Overall exclusion from the political decision-making process is fuelling a lot of anger amongst white South Africans and largely influences their approach to race relations. This despite the fact that they enjoy a considerably better standard of living than other races, writes YONELA DIKO
At the official opening of an exhibition entitled “Helen Suzman, Fighter For Human Rights” in march 2005 in Cape Town, the late Helen Suzman lamented what she called a failure of the ANC to bring a better life for all.
Whilst one might have thought Suzman was talking about the poor who were languishing in poverty, ten years after the new nation was born; no, this better life for all for Suzman was referring to her own station in the latter years of her life, and her constituency, all sitting at a porch in Houghton watching the sun set and lamenting the changing reality of their lives.
There was no ‘better life for all’ in 2005 according to Suzman because unlike during Apartheid, she now had less access to power than she had during Apartheid.

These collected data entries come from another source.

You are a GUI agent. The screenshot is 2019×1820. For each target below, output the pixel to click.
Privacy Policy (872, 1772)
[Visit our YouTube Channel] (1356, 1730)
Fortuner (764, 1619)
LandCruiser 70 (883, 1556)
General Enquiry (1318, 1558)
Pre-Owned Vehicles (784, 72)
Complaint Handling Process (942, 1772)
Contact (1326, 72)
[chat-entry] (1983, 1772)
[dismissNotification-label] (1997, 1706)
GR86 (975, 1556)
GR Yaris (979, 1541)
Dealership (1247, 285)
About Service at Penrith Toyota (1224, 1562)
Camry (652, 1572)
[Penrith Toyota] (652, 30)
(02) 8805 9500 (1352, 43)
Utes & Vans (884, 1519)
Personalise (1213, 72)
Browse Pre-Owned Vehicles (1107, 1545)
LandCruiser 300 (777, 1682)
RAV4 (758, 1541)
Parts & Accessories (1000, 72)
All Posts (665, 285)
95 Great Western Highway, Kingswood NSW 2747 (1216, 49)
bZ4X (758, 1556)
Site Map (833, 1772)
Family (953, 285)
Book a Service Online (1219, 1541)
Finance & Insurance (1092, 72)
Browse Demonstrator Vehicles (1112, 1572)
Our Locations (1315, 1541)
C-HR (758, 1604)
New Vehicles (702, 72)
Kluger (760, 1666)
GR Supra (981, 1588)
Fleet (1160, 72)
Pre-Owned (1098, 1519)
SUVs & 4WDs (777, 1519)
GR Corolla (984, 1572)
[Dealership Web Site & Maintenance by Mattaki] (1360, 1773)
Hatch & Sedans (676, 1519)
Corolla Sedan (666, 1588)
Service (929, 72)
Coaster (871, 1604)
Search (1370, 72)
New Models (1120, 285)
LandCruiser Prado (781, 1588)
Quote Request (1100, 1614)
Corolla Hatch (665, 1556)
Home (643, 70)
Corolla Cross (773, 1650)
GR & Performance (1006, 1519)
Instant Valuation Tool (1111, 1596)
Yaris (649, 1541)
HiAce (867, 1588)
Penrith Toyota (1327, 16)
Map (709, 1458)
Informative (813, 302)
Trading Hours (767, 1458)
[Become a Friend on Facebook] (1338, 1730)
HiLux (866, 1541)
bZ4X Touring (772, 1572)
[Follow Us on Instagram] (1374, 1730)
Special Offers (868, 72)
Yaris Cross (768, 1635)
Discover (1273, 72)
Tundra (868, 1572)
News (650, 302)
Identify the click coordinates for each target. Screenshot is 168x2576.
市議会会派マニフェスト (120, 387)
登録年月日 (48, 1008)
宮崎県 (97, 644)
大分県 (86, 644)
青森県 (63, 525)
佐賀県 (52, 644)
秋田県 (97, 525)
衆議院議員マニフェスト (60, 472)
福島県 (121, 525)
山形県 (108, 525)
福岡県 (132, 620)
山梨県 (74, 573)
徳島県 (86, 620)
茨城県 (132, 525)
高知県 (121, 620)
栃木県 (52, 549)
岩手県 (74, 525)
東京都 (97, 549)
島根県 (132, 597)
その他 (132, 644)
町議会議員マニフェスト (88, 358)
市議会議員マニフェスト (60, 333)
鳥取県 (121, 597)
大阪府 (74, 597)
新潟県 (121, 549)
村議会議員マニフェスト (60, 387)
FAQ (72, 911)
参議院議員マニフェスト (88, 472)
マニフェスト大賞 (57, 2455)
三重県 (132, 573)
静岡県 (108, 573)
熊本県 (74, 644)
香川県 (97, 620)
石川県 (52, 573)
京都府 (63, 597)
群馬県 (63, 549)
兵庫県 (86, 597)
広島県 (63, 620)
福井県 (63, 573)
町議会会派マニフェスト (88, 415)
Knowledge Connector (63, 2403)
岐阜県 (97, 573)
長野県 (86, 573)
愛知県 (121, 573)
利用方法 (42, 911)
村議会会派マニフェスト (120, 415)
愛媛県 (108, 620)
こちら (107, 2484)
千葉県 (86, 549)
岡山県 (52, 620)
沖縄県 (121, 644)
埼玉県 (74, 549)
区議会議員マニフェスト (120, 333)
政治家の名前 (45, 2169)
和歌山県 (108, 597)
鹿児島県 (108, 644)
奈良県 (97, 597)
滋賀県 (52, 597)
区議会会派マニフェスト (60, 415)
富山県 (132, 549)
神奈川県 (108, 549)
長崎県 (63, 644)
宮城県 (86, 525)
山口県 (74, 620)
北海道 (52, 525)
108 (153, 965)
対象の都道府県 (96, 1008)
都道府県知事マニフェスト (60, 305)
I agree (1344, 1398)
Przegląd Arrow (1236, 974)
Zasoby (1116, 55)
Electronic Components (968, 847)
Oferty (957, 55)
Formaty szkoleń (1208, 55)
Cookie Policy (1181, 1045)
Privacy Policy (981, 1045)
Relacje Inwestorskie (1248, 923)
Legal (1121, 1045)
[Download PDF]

There was no better life for all in 2005 according to Suzman because the present government had “attempted to airbrush the role of white liberals out of the country’s history” as evidenced by the fact that their role was given “little or no acknowledgement” in places like the Apartheid Museum in Johannesburg.
There was no better life for all for Suzanman because in 2005 South Africa had no strong opposition to prevent a return to a one-party state.
There was no better life for all for Suzman because then President Thabo Mbeki had denigrated Helen’s achievements during Apartheid by dredging up comments made by Oliver Tambo in 1971″ in which Tambo had lumped Suzman with former Apartheid prime minister BJ Vorster, calling her a “lesser agent of colonialism” and someone who paid lip service to change during the Apartheid years but at the end of the day resisted real change
There was no better life for all for Suzman because the ANC government should have not continued backing of the tyrant Mugabe in Zimbabwe. This was by far the biggest disappointment for Suzman; the ANC and its President Thabo Mbeki’s supposed failure to curb the excesses of his neighbour, President Robert Mugabe.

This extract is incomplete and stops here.